═════ MATERIAL PROVIDED ═════
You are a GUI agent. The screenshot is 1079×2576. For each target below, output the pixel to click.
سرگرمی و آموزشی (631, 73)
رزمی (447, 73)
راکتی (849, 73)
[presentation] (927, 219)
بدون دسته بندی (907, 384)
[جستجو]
═════
▸ **WHAT THE TASK ASKS**
Transcribe the material in full, exactly as it is given.

▸ **EXERCISE RESPONSE**
You are a GUI agent. The screenshot is 1079×2576. For each target below, output the pixel to click.
سرگرمی و آموزشی (631, 73)
رزمی (447, 73)
راکتی (849, 73)
[presentation] (927, 219)
بدون دسته بندی (907, 384)
[جستجو]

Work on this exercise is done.